Multiple-slide, blinded review has been endorsed by several cytology and pathology organizations as the most appropriate method for the review of cervicovaginal specimens in the context of litigation. This process involves review of litigation slides in a blinded manner by multiple independent cytotechnologists and the comparison of those results with those of validation cases that are comprised of known abnormalities with biopsy follow-up. To the authors' knowledge, the results of this method have not been previously published.
The results of the blinded review program at the Center for Cytopathology and Molecular Research at the Medical University of South Carolina for the years 1998-2004 were reviewed.

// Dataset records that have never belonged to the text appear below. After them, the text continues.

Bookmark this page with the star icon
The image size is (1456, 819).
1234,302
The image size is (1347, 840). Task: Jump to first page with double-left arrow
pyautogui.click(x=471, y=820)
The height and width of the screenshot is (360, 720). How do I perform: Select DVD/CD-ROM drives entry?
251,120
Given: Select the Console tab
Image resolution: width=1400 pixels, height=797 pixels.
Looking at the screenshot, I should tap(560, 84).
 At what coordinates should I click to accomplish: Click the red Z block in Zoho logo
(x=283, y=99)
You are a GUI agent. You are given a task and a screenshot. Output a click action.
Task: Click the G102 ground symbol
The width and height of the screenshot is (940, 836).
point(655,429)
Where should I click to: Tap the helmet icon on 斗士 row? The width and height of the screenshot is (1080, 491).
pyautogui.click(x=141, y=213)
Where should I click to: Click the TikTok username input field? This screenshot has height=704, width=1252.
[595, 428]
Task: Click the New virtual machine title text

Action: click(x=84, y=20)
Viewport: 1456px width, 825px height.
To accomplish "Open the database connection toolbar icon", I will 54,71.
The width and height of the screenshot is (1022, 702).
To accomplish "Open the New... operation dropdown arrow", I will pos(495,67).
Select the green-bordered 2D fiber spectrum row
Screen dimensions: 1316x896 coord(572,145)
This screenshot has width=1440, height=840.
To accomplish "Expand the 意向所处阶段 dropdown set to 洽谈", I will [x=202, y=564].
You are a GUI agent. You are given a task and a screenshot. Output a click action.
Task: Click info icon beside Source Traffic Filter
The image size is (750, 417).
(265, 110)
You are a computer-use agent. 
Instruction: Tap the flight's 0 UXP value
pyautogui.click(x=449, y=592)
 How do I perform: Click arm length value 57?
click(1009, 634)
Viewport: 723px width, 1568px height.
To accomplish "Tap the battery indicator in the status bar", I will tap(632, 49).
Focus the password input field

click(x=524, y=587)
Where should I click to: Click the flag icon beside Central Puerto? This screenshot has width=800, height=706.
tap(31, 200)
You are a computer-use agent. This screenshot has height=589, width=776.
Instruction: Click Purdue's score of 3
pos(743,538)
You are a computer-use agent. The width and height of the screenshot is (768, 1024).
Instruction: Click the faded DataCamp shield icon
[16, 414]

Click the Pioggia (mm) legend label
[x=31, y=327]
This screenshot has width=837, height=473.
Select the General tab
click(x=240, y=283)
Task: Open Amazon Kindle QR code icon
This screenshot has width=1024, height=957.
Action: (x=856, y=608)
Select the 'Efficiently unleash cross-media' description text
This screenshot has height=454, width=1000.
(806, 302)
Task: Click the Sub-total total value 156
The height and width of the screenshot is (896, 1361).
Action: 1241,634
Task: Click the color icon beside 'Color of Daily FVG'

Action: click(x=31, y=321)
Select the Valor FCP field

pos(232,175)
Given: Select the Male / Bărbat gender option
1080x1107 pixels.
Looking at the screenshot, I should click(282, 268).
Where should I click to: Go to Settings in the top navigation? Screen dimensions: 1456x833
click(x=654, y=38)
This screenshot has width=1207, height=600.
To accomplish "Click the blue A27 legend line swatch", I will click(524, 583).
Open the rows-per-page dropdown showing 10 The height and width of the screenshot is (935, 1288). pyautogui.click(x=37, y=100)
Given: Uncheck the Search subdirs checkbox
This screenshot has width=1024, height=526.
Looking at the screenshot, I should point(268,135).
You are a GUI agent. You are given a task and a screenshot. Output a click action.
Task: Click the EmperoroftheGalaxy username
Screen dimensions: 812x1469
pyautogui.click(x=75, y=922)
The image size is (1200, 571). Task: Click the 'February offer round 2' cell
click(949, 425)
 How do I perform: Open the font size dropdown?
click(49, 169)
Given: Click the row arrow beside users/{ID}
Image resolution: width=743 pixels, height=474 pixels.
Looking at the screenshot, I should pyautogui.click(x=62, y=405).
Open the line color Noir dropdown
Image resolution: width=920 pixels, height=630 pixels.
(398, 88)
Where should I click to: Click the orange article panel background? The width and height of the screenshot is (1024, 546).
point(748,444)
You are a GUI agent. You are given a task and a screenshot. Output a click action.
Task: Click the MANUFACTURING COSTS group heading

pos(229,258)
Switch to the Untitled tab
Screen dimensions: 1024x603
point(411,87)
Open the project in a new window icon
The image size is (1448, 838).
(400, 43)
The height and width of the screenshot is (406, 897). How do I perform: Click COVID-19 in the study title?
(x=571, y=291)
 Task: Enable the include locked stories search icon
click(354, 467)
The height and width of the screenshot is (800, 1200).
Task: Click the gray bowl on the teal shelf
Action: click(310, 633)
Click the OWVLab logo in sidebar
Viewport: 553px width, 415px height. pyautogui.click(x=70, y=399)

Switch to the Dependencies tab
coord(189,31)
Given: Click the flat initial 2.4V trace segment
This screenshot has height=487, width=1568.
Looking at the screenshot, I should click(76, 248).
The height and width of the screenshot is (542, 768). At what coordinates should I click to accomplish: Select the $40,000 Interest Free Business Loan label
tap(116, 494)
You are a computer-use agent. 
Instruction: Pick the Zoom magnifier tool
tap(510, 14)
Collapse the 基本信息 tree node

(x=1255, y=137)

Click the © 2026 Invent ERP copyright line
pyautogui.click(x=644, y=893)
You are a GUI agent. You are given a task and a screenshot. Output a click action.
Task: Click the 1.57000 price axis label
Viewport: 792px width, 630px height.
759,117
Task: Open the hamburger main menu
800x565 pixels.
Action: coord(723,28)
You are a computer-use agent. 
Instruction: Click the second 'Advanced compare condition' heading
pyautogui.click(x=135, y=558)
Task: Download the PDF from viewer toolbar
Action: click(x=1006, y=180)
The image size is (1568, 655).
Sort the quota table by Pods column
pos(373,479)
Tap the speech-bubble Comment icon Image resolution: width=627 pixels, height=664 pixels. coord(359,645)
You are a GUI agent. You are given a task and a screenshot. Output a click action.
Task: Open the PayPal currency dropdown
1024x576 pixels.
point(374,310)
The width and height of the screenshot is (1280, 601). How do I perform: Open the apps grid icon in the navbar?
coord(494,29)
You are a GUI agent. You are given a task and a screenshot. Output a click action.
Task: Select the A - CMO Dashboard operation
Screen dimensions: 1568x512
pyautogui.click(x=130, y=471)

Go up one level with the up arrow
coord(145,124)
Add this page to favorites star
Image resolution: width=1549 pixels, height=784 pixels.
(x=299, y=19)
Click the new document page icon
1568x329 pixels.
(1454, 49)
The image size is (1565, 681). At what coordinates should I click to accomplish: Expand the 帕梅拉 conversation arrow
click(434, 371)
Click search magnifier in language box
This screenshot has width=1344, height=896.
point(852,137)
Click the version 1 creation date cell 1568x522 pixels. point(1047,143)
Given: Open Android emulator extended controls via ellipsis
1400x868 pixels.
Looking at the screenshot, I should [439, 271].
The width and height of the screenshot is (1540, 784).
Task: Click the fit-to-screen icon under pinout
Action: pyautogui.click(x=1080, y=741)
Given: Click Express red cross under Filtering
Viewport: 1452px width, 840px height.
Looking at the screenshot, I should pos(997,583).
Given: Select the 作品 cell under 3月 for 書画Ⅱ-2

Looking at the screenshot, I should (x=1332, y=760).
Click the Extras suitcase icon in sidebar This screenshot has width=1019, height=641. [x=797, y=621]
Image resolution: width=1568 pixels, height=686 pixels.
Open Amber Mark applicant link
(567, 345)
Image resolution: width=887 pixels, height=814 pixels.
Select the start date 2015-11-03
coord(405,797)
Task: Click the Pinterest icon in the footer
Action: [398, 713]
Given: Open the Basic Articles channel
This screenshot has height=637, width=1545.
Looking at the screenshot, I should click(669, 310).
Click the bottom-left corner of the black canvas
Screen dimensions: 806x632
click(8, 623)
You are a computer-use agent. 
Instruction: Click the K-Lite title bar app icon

A total of 135 litigation slides and 122 validation slides were reviewed. The interpretations of these cases were found to be significantly different (P < 0.001). Litigation cases were significantly more likely to be interpreted as either negative for intraepithelial lesion (NIL) or atypical squamous cells/atypical glandular cells (ASC/AGC) (P < 0.001). The results appeared to be independent of the individual cytotechnologists involved. Approximately 10% of litigation cases were called at least ASC/AGC by all observers and 4% were interpreted as NIL by all observers. For litigation cases, ASC/AGC was found to be just as reproducible as high-grade squamous intraepithelial lesion. The results demonstrated that only 10% of litigation cases are regularly and reliably identified as abnormal, whereas a single review as performed by an expert cytologist can be expected to classify 56% of cases as abnormal.
This program suggests that a majority of litigation cases are not regularly and reliably identified as abnormal, and a single review will routinely overestimate the percentage of cases that are identified regularly and reliably.